Work instructions —
- A) Answer each question from the black hole text below, one answer per line, marked (i), (ii), (iii).
(i) In which journal are the observers' results published?
(ii) How many distant galaxies did the team survey at first?
(iii) How far from Earth is the black hole that appeared to be in motion?
- B) Say whether each statement agrees with the black hole text below, answering yes or no and quoting the words that decide it.
(i) Nine of the ten supermassive black holes were found to be at rest.
(ii) The moving black hole has a mass of about three billion times that of the Sun.
(iii) The team has been observing the object for the past ten years.

Text shown —
↓↓↓

No real scientists can understand that, according to Einstein, “black holes” stop time. For a time equal to ZERO, any speed multiplied by ZERO gives a movement equal to ZERO. That is, mathematical “black holes” cannot move in space. In addition, according to Einstein, they cannot move along the Einstein time coordinate (equivalent to three spatial coordinates), that is, they must remain in the past. Agreeing that black holes are moving means denying Einstein’s theories!
But observers from the Center for Astrophysics at Harvard and Smithsonian Universities have identified the clearest case of the movement of a supermassive black hole to date. Their results are published in the Astrophysical Journal.
Dominique Pesce and his colleagues have been working on observing this object for the past five years, comparing the speeds of “black holes” and galaxies. For their search, the team of scientists initially surveyed 10 distant galaxies and “black holes” in their cores.
This method helped the team determine that nine out of 10 supermassive black holes are at rest, but one stood out and appeared to be in motion.
Located 230 million light-years from Earth, the black hole sits at the center of a galaxy called J0437 + 2456. Its mass is about three million times that of our Sun.

↑↑↑

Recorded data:

↓↓↓

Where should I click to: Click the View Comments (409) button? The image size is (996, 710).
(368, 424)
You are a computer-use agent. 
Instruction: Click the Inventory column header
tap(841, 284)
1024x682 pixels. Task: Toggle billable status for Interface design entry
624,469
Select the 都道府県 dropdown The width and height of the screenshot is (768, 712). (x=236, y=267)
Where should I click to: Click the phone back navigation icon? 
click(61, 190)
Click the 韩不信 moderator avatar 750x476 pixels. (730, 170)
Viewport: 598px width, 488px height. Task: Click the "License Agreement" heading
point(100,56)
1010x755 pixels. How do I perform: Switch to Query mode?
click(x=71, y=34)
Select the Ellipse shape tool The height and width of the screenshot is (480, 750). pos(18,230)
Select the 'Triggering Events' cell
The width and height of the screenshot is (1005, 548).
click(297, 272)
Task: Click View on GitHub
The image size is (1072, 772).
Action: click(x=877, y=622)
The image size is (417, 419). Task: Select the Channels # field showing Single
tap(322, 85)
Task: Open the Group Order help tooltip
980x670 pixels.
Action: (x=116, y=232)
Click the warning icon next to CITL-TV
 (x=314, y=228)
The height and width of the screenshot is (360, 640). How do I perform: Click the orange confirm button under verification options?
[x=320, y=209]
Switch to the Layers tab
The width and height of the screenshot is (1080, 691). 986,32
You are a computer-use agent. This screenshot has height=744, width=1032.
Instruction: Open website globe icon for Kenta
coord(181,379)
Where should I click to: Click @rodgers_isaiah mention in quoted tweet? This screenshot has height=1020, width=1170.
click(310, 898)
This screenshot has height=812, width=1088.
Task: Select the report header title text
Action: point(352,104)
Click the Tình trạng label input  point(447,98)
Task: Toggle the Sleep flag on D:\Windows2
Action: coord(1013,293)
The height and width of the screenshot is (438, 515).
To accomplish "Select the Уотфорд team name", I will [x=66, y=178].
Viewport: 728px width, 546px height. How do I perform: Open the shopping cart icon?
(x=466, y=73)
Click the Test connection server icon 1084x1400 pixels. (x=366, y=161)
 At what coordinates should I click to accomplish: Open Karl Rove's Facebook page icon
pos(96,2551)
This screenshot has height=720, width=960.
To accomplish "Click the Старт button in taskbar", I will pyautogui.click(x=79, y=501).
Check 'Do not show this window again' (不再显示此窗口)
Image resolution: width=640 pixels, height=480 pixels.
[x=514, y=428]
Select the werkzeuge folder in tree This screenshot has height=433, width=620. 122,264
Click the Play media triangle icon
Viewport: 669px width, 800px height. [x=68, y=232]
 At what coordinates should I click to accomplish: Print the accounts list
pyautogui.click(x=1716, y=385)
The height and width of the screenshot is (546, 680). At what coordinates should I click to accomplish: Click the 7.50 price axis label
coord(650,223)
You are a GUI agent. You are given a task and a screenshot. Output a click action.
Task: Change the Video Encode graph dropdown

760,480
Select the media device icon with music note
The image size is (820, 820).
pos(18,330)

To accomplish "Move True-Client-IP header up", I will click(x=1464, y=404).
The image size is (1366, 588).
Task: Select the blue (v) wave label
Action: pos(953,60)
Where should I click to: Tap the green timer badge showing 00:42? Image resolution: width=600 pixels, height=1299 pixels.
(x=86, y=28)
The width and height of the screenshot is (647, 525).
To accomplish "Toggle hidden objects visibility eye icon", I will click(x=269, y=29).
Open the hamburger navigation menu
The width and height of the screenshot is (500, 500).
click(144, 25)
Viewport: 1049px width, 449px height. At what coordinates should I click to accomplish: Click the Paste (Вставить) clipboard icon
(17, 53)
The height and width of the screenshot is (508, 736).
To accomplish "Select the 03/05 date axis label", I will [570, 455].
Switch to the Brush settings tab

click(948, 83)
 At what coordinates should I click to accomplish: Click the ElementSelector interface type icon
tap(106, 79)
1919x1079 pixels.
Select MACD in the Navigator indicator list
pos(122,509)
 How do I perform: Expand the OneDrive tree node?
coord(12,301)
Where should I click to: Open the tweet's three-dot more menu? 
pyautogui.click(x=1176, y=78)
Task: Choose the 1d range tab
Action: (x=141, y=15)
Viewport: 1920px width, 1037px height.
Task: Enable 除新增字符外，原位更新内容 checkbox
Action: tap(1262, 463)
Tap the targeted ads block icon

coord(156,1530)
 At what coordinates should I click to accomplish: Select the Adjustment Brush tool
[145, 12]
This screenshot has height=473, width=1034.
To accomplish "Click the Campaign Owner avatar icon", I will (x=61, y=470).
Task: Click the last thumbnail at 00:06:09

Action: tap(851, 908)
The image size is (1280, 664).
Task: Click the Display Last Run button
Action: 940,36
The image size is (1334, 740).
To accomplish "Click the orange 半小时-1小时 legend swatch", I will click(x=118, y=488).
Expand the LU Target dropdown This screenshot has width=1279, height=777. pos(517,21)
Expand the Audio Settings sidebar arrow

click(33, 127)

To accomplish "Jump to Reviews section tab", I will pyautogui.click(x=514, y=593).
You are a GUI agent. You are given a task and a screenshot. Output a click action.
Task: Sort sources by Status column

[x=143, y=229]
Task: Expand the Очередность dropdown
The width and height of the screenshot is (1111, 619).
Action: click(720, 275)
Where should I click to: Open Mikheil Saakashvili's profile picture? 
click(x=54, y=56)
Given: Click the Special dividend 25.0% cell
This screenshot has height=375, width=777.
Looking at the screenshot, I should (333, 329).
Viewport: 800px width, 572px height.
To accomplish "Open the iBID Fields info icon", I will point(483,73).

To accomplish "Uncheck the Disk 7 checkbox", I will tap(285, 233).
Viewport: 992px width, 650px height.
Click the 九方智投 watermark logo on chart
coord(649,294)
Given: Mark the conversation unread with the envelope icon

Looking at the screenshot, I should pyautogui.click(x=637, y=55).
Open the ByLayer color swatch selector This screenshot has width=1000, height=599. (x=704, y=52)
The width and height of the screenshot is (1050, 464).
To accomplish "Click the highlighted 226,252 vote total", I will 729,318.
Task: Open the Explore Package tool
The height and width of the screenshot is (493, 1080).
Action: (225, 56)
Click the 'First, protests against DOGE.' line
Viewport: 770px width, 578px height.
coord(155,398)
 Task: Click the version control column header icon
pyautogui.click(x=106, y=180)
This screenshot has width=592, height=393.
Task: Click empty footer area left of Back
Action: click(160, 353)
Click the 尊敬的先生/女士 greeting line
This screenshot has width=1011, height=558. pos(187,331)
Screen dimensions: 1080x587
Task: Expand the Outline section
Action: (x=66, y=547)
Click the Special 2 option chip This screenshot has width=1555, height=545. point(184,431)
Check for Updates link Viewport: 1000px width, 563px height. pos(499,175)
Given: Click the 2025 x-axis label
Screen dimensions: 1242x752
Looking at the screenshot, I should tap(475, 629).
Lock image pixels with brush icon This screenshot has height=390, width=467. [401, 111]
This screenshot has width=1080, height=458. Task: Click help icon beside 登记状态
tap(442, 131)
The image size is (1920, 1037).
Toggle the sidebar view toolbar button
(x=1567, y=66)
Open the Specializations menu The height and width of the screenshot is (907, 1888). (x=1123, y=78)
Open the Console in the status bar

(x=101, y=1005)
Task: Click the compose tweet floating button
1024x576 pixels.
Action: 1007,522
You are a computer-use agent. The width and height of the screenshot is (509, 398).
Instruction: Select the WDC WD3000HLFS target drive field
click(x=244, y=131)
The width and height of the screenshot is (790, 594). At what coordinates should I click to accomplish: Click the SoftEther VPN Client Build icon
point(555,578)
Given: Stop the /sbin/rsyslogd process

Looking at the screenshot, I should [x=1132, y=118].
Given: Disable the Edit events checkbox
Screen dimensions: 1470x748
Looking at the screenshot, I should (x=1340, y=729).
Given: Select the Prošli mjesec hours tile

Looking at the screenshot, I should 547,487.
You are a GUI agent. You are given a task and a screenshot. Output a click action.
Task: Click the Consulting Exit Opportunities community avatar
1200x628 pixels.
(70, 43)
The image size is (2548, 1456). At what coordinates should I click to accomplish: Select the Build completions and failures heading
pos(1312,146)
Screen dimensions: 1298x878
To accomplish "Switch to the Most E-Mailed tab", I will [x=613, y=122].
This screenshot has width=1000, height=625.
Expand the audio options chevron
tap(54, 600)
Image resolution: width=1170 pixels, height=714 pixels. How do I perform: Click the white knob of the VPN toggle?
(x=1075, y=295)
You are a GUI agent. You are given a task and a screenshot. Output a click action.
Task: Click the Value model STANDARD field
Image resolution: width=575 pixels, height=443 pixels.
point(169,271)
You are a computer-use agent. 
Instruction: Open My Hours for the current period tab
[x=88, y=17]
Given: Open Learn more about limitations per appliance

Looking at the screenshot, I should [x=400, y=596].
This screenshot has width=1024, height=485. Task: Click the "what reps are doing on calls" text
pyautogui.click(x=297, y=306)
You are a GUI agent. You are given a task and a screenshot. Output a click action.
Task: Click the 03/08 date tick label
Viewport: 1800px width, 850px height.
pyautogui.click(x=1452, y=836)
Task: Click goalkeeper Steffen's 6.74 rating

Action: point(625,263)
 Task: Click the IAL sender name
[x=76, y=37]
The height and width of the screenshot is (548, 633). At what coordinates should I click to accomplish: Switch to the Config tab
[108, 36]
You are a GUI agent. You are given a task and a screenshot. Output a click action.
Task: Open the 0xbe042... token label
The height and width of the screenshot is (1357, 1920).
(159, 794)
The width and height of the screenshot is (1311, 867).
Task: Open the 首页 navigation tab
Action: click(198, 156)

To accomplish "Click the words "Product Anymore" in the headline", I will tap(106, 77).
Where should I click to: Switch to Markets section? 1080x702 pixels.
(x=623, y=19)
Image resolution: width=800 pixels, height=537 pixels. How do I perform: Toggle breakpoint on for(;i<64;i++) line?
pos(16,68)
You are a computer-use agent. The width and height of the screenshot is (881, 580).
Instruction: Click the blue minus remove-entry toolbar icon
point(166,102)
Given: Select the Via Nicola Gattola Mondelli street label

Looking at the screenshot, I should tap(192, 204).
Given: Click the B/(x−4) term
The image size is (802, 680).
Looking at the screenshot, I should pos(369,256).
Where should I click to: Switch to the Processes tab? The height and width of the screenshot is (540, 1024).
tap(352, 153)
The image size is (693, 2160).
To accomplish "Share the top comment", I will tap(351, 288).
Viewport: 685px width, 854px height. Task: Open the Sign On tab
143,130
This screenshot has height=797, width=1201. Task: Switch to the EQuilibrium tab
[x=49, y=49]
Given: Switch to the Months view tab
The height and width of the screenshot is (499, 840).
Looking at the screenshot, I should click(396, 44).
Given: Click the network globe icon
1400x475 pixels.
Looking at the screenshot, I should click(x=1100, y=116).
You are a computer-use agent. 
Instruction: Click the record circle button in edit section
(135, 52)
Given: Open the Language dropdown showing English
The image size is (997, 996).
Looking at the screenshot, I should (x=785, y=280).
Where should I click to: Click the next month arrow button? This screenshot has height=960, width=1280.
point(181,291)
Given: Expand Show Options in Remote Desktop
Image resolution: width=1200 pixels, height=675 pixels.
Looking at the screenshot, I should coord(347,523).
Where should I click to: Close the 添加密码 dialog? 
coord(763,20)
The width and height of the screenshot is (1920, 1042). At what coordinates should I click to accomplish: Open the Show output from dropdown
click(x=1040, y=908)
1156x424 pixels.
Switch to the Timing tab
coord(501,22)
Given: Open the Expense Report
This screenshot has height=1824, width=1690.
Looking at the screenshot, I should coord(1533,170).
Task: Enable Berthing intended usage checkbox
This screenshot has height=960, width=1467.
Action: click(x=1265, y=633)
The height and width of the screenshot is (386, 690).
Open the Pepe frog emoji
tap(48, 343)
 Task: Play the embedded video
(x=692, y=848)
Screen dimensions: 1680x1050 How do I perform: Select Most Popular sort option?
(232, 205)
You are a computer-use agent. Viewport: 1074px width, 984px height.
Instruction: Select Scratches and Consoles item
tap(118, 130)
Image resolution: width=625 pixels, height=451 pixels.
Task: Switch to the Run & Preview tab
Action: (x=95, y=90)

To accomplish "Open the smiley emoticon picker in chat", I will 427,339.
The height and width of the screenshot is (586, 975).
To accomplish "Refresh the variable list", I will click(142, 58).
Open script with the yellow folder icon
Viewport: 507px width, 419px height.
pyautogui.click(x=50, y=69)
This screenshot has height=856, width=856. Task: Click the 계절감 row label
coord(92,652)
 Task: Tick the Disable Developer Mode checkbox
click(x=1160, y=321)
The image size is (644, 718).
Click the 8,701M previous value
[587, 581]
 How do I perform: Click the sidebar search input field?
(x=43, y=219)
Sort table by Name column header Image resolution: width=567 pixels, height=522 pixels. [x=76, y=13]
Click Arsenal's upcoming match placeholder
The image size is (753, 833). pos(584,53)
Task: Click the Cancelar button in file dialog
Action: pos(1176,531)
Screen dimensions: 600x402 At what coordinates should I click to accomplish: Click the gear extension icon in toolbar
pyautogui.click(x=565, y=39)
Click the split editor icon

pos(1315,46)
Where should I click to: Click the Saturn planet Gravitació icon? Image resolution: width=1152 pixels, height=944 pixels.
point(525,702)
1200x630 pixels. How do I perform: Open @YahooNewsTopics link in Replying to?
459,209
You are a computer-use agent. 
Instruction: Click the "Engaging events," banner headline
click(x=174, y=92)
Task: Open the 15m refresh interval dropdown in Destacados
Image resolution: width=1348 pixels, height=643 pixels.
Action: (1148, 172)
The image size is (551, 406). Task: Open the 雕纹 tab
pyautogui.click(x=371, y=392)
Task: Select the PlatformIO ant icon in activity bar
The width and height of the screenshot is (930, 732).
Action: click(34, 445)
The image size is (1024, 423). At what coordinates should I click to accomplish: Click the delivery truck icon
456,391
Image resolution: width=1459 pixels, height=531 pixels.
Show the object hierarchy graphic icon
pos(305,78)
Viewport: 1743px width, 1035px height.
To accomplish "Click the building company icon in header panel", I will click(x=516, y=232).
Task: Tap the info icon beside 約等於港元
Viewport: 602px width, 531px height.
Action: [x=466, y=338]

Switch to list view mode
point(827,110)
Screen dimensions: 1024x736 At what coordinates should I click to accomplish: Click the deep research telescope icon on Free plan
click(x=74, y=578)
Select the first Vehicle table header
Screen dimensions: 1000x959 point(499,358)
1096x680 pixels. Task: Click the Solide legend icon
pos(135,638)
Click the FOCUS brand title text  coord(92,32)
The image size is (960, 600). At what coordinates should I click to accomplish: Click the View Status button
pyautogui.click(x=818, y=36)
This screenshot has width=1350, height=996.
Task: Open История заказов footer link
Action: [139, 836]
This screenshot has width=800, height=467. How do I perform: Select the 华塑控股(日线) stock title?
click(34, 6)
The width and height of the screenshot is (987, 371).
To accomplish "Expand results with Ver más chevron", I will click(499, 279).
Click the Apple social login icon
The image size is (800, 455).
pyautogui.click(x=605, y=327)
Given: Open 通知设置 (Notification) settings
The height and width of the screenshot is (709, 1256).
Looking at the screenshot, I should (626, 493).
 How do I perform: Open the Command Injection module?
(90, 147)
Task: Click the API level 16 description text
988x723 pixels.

↑↑↑

Expected responses —
- A)
(i) The Astrophysical Journal
(ii) 10
(iii) 230 million light-years

- B)
(i) Yes: "nine out of 10 supermassive black holes are at rest"
(ii) No: "Its mass is about three million times that of our Sun."
(iii) No: "have been working on observing this object for the past five years"